The abstraction also imposes a lot of choices on threading and memory
managment. Like creating threads behind you back and such that could be
a problem. Eg calling a com object on a callback thread in Windows needs
CoInitialize to be called and so forth. So just creating threads behind
the back and do callbacks to user code is a problem. Of course you could
and should provide a thread init hook or something to that matter.

> I have acceptor in my proposal, but connector didn't seem (to me) to
> be an entire class/object. I have an address object as the Abstract
> Factory for a stream object, which is similar to a connector concept
> except that the connection process begins with a method on the stream
> object. In other words, the stream is created in an unconnected state
> and it is that stream that we want to connect. This felt like a much
> better fit to the problem at hand (again, to me<g>).
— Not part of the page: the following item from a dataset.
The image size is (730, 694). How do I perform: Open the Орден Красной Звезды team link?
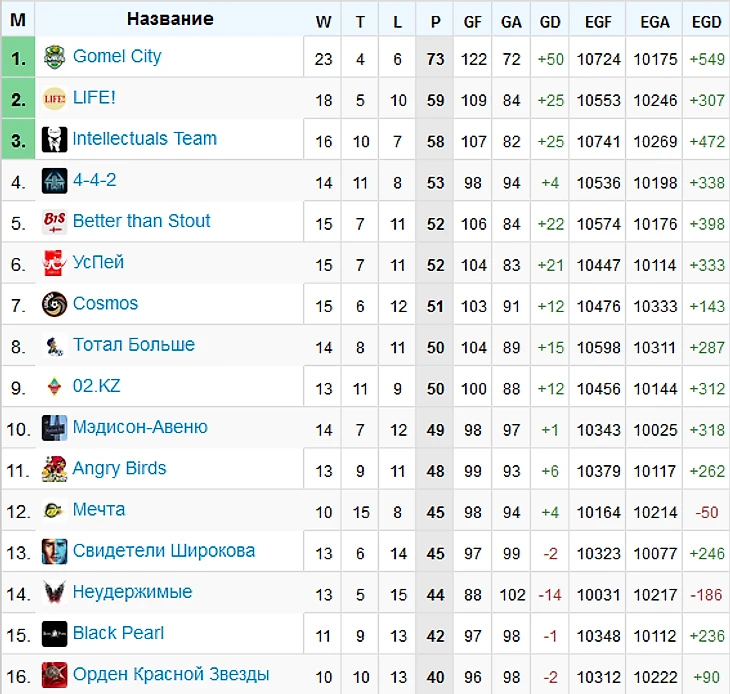pyautogui.click(x=170, y=674)
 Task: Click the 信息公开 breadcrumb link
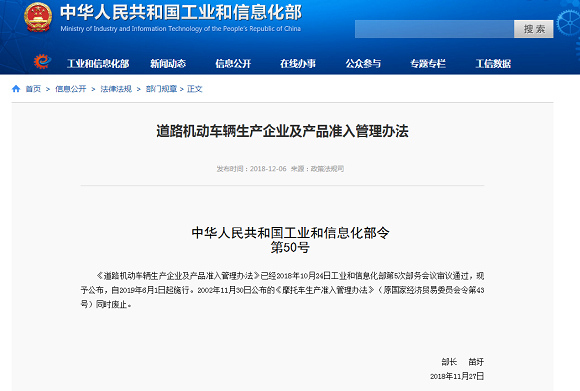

I see no problem with this. The only thing an connector gives you is the
possibility to do some hand shaking or whatever before handing the
stream to the handler and this handshacking wouldn't be relevant to the
protocol handler.

> The layer is conceptually complete (or should be made so by adding
> new abstractions). The only reasons I see for going around the layer
> I propose would be: use of platform-specific features or performance.

How would you write a single threaded reactive server or client?